What is being asked
Copy out every record that follows, word for word.

Exercise data
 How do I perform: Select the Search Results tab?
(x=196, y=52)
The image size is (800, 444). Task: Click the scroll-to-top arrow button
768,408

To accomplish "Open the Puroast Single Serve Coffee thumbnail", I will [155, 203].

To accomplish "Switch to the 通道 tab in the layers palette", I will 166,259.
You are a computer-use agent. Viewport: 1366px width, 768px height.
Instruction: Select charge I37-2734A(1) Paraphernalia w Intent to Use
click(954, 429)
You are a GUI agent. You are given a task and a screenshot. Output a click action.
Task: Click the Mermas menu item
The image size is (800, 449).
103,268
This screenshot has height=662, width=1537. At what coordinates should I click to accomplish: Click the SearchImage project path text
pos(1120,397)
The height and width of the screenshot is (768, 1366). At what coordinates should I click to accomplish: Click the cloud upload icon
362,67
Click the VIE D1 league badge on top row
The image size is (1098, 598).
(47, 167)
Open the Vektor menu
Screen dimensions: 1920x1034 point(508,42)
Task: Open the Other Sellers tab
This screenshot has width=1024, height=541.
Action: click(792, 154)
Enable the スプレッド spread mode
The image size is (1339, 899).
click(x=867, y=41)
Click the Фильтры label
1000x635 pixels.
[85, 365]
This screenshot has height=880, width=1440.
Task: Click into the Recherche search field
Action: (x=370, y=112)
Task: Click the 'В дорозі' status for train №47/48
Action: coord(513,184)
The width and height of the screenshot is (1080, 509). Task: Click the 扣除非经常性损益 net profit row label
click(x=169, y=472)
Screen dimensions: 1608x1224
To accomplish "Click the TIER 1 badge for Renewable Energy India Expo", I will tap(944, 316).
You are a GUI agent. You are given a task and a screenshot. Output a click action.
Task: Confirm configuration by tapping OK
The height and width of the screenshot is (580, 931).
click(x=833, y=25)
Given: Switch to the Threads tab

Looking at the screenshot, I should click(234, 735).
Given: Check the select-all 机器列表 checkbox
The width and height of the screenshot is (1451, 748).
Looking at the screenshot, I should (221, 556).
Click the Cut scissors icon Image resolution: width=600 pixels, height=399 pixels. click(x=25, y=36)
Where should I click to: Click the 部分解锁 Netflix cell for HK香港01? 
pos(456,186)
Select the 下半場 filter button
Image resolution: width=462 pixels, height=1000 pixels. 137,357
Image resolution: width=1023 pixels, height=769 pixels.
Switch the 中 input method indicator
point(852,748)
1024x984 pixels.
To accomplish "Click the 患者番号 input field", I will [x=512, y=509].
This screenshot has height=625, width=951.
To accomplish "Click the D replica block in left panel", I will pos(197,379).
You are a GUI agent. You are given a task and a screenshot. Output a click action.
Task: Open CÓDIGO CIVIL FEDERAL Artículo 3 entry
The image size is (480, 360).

Answer
 How do I perform: Select the Search Results tab?
(x=196, y=52)
The image size is (800, 444). Task: Click the scroll-to-top arrow button
768,408

To accomplish "Open the Puroast Single Serve Coffee thumbnail", I will [155, 203].

To accomplish "Switch to the 通道 tab in the layers palette", I will 166,259.
You are a computer-use agent. Viewport: 1366px width, 768px height.
Instruction: Select charge I37-2734A(1) Paraphernalia w Intent to Use
click(954, 429)
You are a GUI agent. You are given a task and a screenshot. Output a click action.
Task: Click the Mermas menu item
The image size is (800, 449).
103,268
This screenshot has height=662, width=1537. At what coordinates should I click to accomplish: Click the SearchImage project path text
pos(1120,397)
The height and width of the screenshot is (768, 1366). At what coordinates should I click to accomplish: Click the cloud upload icon
362,67
Click the VIE D1 league badge on top row
The image size is (1098, 598).
(47, 167)
Open the Vektor menu
Screen dimensions: 1920x1034 point(508,42)
Task: Open the Other Sellers tab
This screenshot has width=1024, height=541.
Action: click(792, 154)
Enable the スプレッド spread mode
The image size is (1339, 899).
click(x=867, y=41)
Click the Фильтры label
1000x635 pixels.
[85, 365]
This screenshot has height=880, width=1440.
Task: Click into the Recherche search field
Action: (x=370, y=112)
Task: Click the 'В дорозі' status for train №47/48
Action: coord(513,184)
The width and height of the screenshot is (1080, 509). Task: Click the 扣除非经常性损益 net profit row label
click(x=169, y=472)
Screen dimensions: 1608x1224
To accomplish "Click the TIER 1 badge for Renewable Energy India Expo", I will tap(944, 316).
You are a GUI agent. You are given a task and a screenshot. Output a click action.
Task: Confirm configuration by tapping OK
The height and width of the screenshot is (580, 931).
click(x=833, y=25)
Given: Switch to the Threads tab

Looking at the screenshot, I should click(234, 735).
Given: Check the select-all 机器列表 checkbox
The width and height of the screenshot is (1451, 748).
Looking at the screenshot, I should (221, 556).
Click the Cut scissors icon Image resolution: width=600 pixels, height=399 pixels. click(x=25, y=36)
Where should I click to: Click the 部分解锁 Netflix cell for HK香港01? 
pos(456,186)
Select the 下半場 filter button
Image resolution: width=462 pixels, height=1000 pixels. 137,357
Image resolution: width=1023 pixels, height=769 pixels.
Switch the 中 input method indicator
point(852,748)
1024x984 pixels.
To accomplish "Click the 患者番号 input field", I will [x=512, y=509].
This screenshot has height=625, width=951.
To accomplish "Click the D replica block in left panel", I will pos(197,379).
You are a GUI agent. You are given a task and a screenshot. Output a click action.
Task: Open CÓDIGO CIVIL FEDERAL Artículo 3 entry
The image size is (480, 360).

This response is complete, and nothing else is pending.